School improvement plans get D11 board nod
Mitchell, Swigert to get academic overhauls
With the accountability clock ticking, three Colorado Springs School District 11 institutions will get academic overhauls under plans approved in January. The district board gave the go-ahead to improvement plans for the Galileo School of Math and Science, Jack Swigert Aerospace Academy and Mitchell High School.
But it did so only after delivering a stern message to the schools’ principals.
“Our students deserve the very best that we can bring to the table, nothing less,” board President Jim Mason told the administrators. “Our students are the only reason we are here.
“These plans will be executed to standard. We are going to improve student achievement at these schools, and we are going to do to it together.”
The Colorado Department of Education ranks schools’ performance on four levels: performance, improvement, priority improvement and turnaround.
Schools that receive a priority improvement or turnaround rating are put on so-called “performance watch.” If a school has failed to make the improvement or performance grade for five consecutive years, the state may step in to reorganize, convert it to a charter or even close the institution.
Galileo and Swigert, both middle schools, have both been on priority improvement status for two years, while Mitchell High School has been on priority improvement for three.
Mitchell High draws students from Southeast, and its plan is to take a multi-disciplinary approach to both improving academic performance and reducing absenteeism and dropout rates.
On the academic side, Mitchell is committed to improving grade-level proficiency in reading and math through after-school tutoring sessions, Saturday school and the use of the Learning Center, among other efforts. This also aims to reduce the number of Ds and Fs scored, while simultaneously increasing SAT/PSAT scores.
Mitchell currently has a 72 percent four-year graduation rate, with 4.2 percent of students dropping out of school entirely. Its goal is to increase the four-year graduation rate to 90 percent and slice the drop-out rate by at least half. The school works with a life coach who is tasked with stabilizing families in crisis, and the improvement plan calls for increasing home visits and family engagement for at-risk students.
At Southeast-area Swigert, 84 percent of students receive free or reduced-cost lunch this year, according to the improvement plan. The minority-majority school has a highly mobile population and about one-third of students speak a language other than English at home.
Like Mitchell, Swigert’s improvement plan addresses both academic performance and institutional culture.

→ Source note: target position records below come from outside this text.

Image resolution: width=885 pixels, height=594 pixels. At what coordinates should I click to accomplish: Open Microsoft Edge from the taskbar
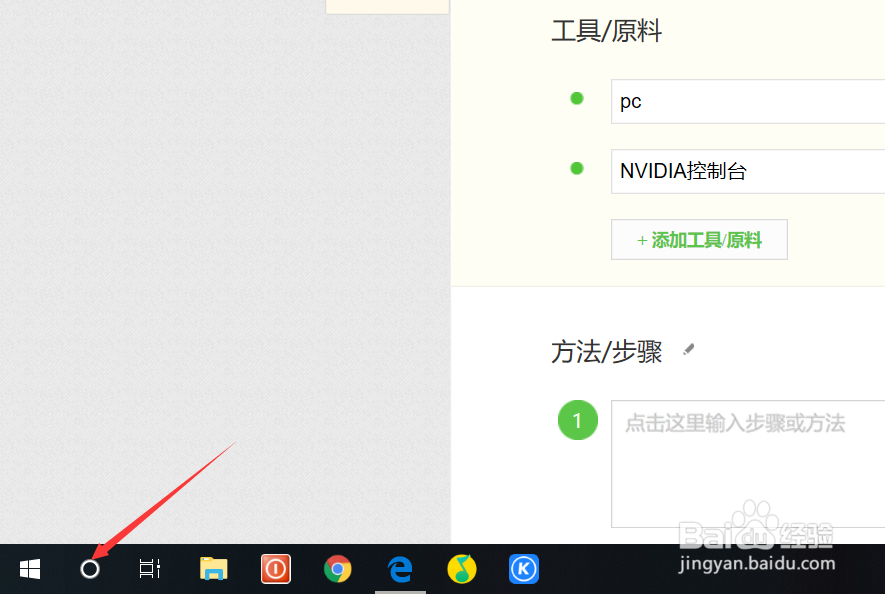tap(400, 568)
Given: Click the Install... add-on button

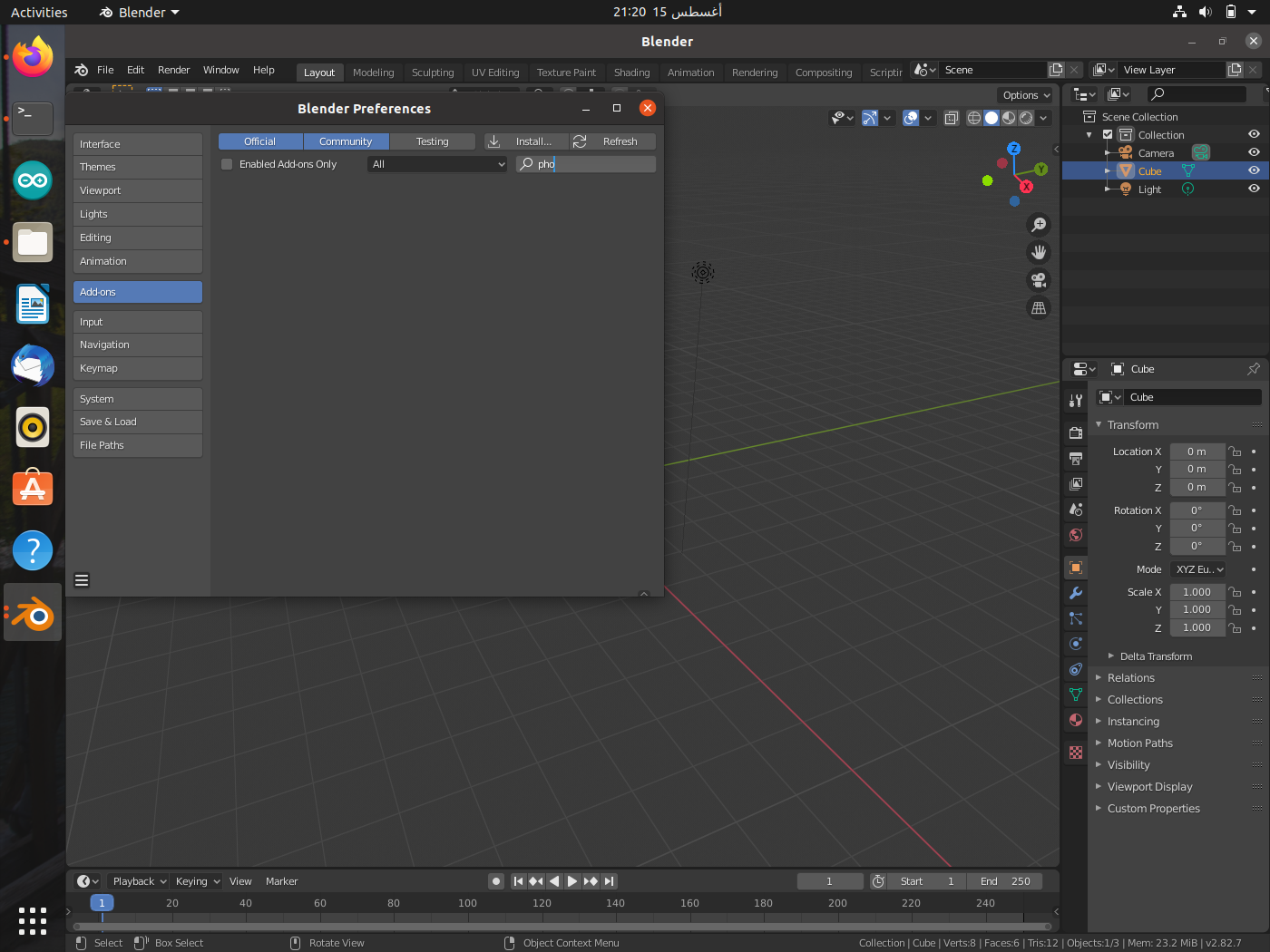Looking at the screenshot, I should (x=526, y=141).
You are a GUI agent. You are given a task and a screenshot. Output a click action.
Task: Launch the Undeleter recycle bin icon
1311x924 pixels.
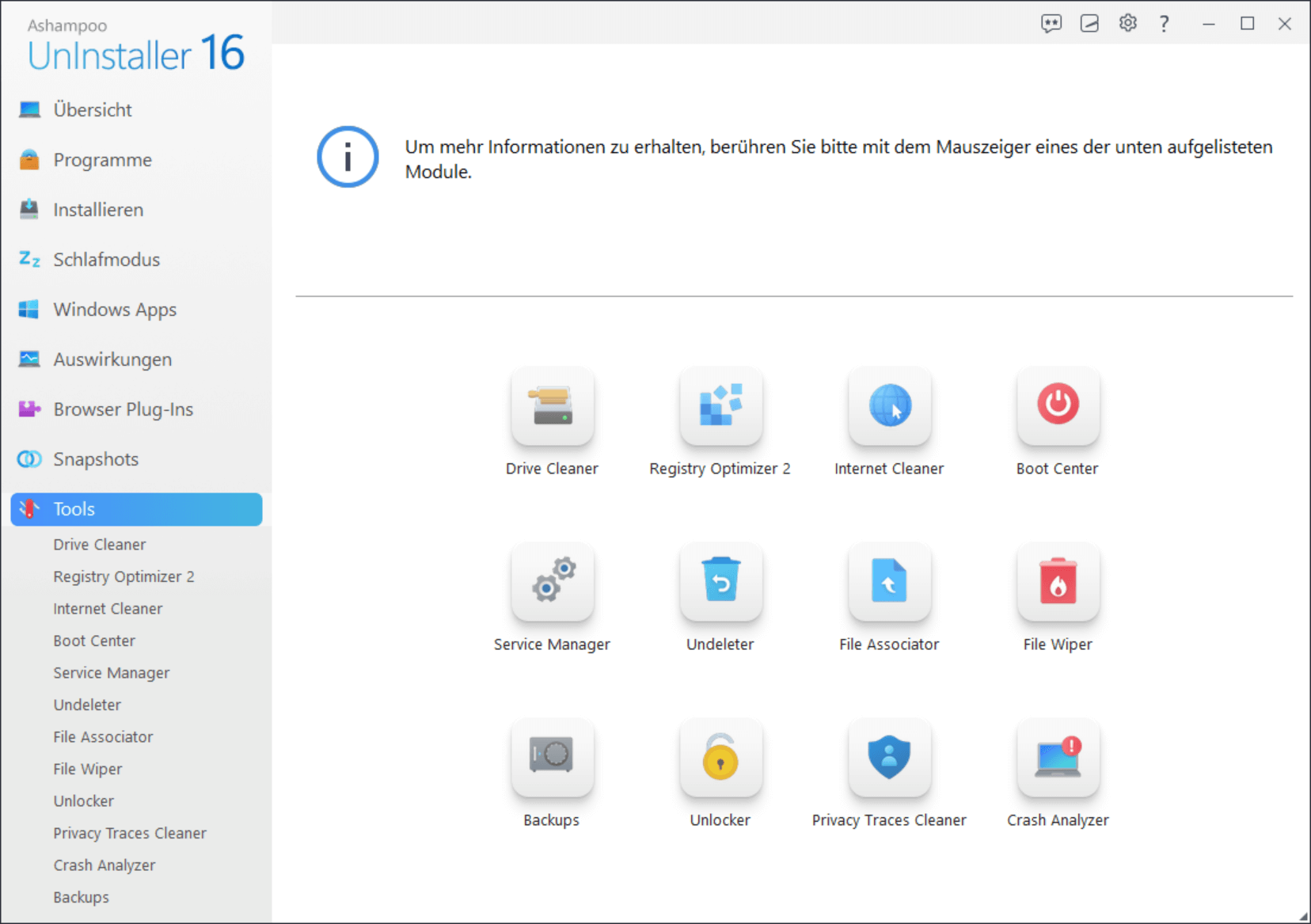click(720, 581)
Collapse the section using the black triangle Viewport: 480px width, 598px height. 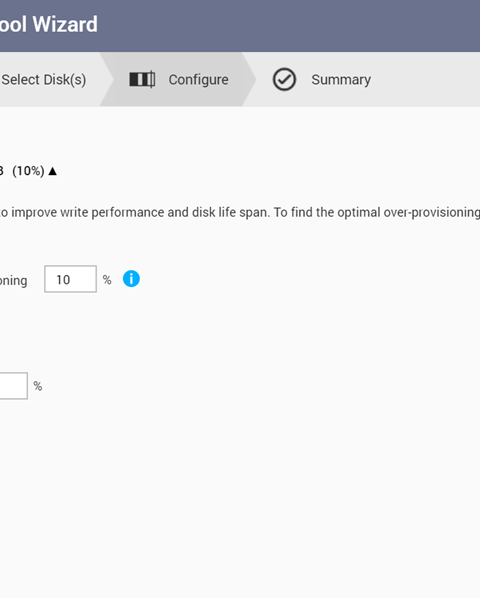pyautogui.click(x=53, y=171)
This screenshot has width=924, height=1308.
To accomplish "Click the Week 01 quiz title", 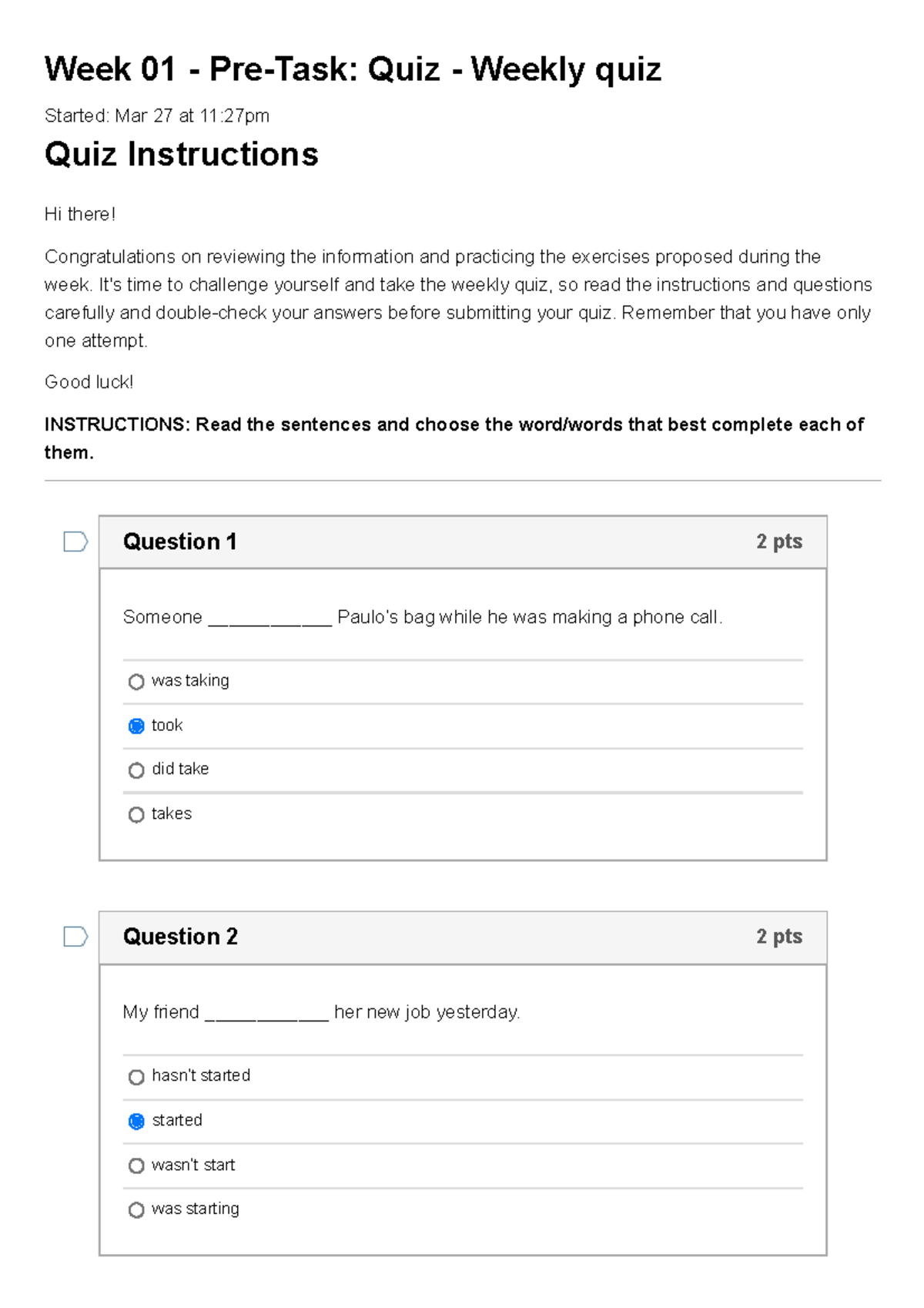I will (x=352, y=69).
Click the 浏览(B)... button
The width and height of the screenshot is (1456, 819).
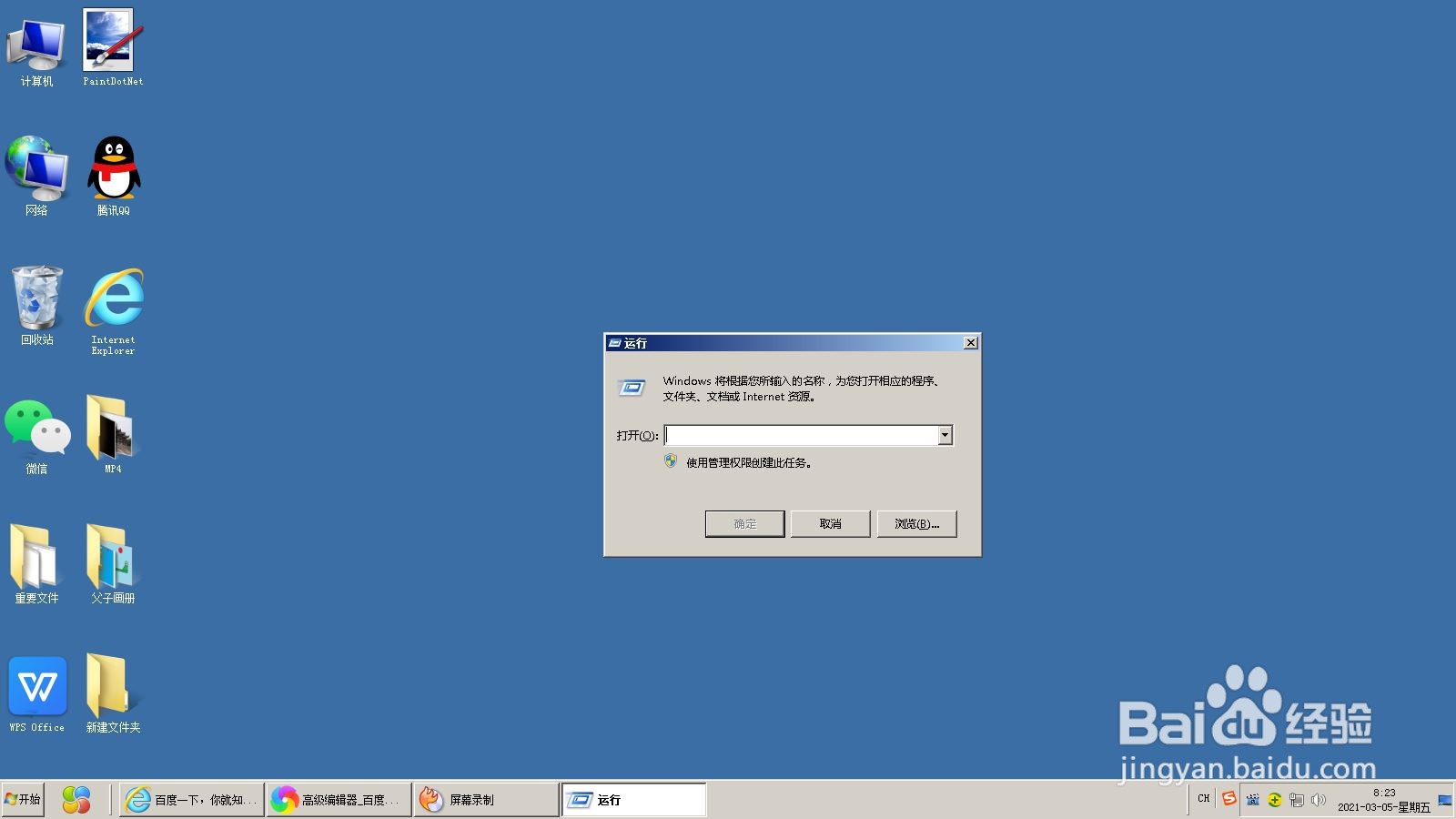coord(916,523)
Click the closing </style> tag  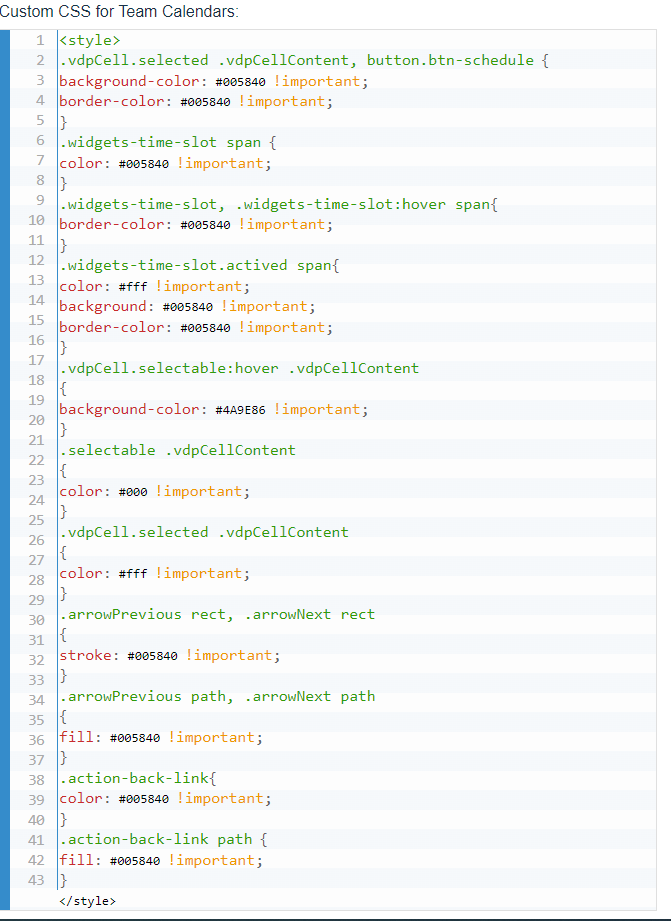[87, 901]
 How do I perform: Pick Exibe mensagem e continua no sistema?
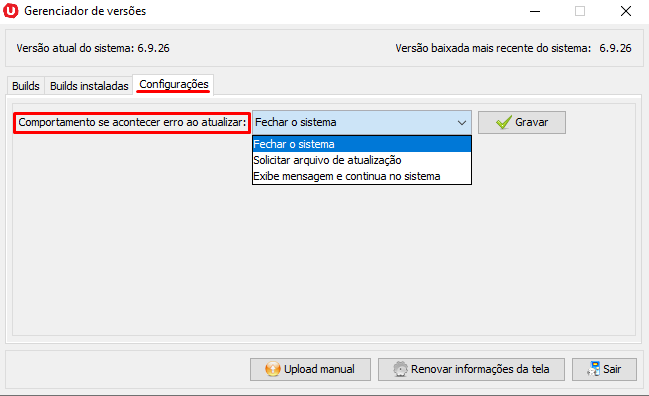362,176
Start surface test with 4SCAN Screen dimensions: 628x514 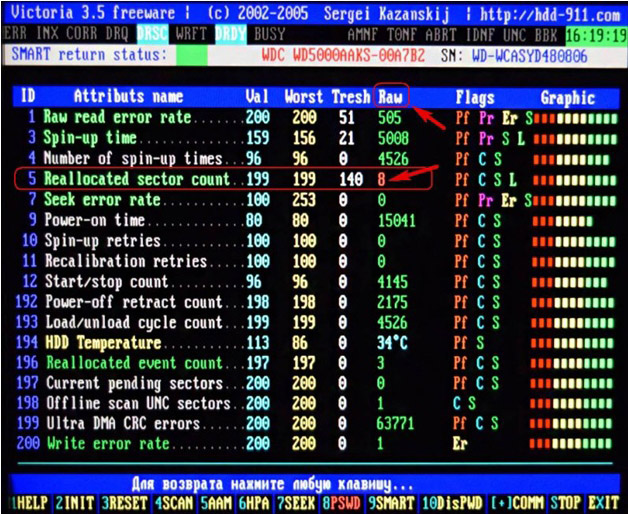tap(176, 502)
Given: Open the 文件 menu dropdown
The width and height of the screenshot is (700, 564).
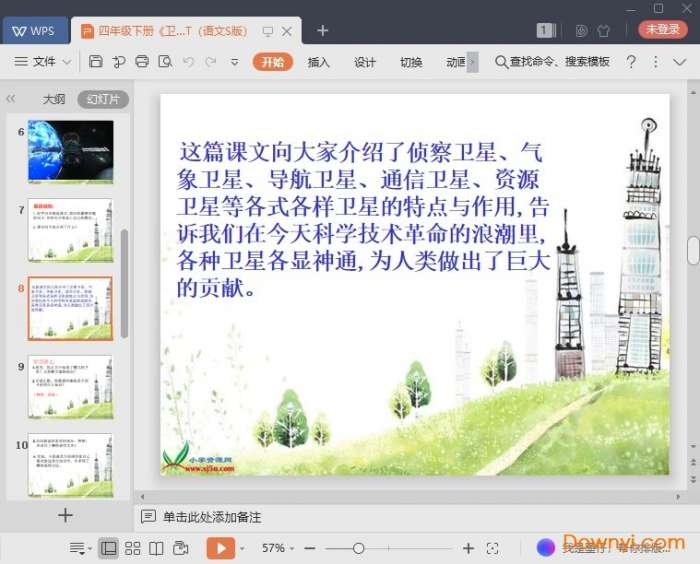Looking at the screenshot, I should tap(43, 62).
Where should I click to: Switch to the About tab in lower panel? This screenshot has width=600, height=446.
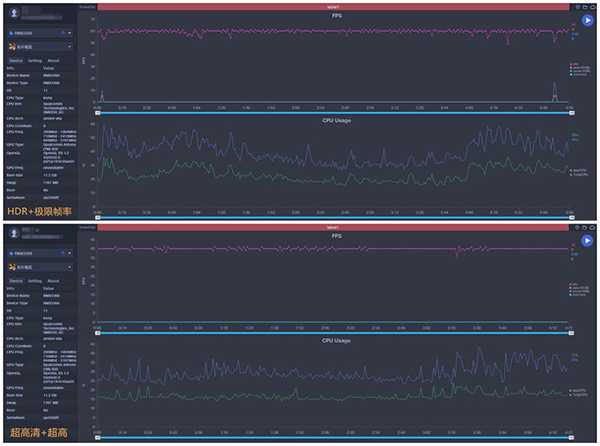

Its scholastic plan is pinned on teachers reworking their lesson plans so they align with assessment standards. The vision includes regular assessments and weekly classroom visits from school administration. The principal will also conduct a weekly meeting with staff.
On the culture side, the school is committing to monitoring how students feel at and about the school, reducing chronic absenteeism and evaluating school discipline, among other factors.
The Galileo School of Math and Science, which is located on North Union Boulevard, is not in or bordering Southeast.